Dataset entries
************
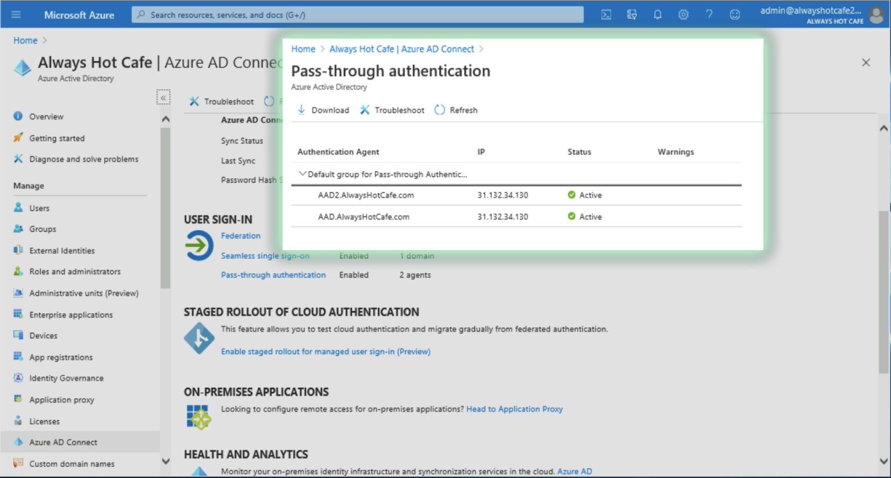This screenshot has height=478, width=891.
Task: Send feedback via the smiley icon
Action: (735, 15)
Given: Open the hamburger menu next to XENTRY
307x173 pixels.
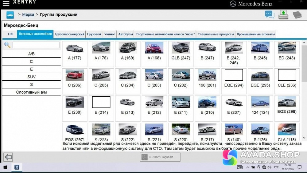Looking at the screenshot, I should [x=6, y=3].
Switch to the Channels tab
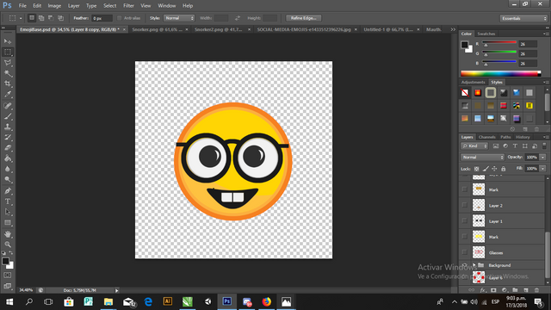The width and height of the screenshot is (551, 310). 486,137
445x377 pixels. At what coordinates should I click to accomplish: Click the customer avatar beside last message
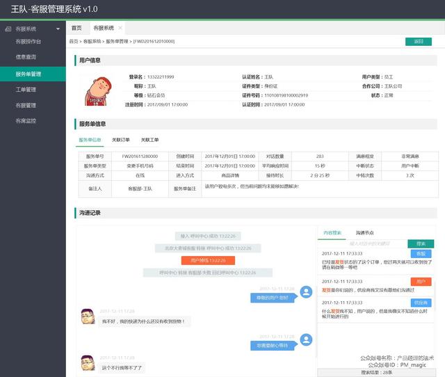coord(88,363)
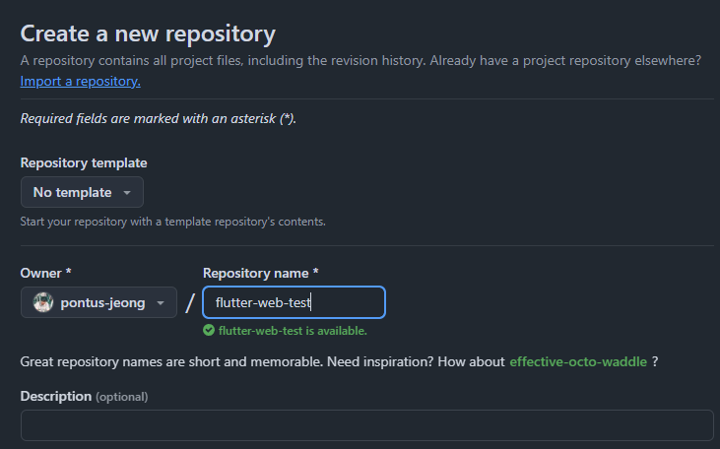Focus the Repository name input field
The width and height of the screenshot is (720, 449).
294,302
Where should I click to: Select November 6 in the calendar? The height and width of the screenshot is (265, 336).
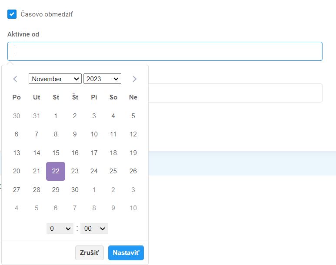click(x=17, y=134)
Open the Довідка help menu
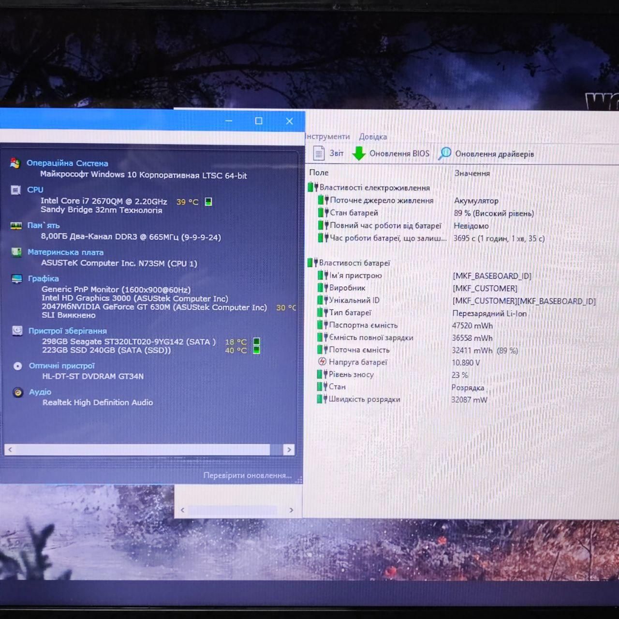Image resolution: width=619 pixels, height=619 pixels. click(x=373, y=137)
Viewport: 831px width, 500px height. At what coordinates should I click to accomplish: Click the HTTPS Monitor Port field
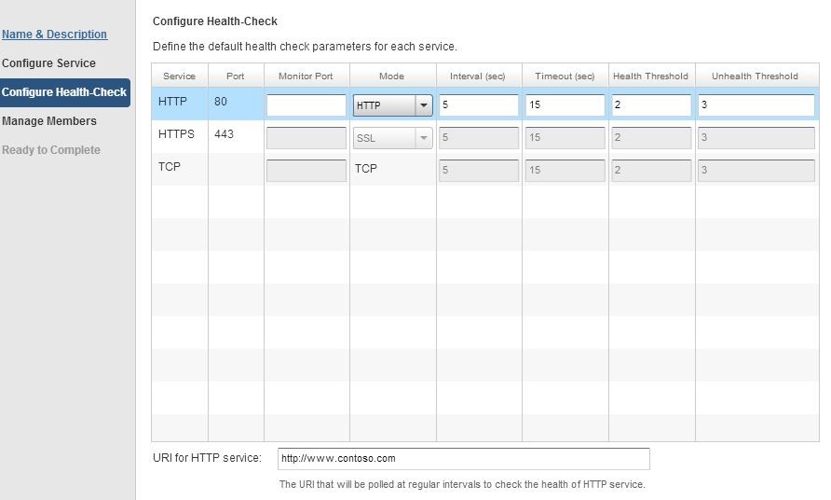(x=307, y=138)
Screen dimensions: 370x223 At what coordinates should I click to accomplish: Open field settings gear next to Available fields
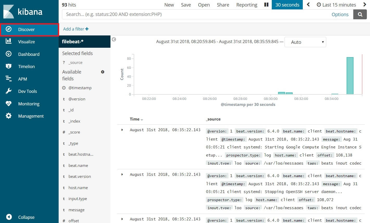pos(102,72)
************
- _Activity_: Look above for the line containing "307x173 pixels.", then retype it and each line after it to the end of the records, exactly and without pictures.

- _Completed task_:
307x173 pixels.
Looking at the screenshot, I should [x=6, y=3].
Switch to the Channels tab
The width and height of the screenshot is (551, 310). 486,137
445x377 pixels. At what coordinates should I click to accomplish: Click the customer avatar beside last message
coord(88,363)
Focus the Repository name input field
The width and height of the screenshot is (720, 449).
294,302
Where should I click to: Select November 6 in the calendar? The height and width of the screenshot is (265, 336).
click(x=17, y=134)
Open the Довідка help menu
Image resolution: width=619 pixels, height=619 pixels. click(x=373, y=137)
Viewport: 831px width, 500px height. At what coordinates should I click to accomplish: Click the HTTPS Monitor Port field
(x=307, y=138)
Screen dimensions: 370x223 At what coordinates should I click to accomplish: Open field settings gear next to Available fields
pos(102,72)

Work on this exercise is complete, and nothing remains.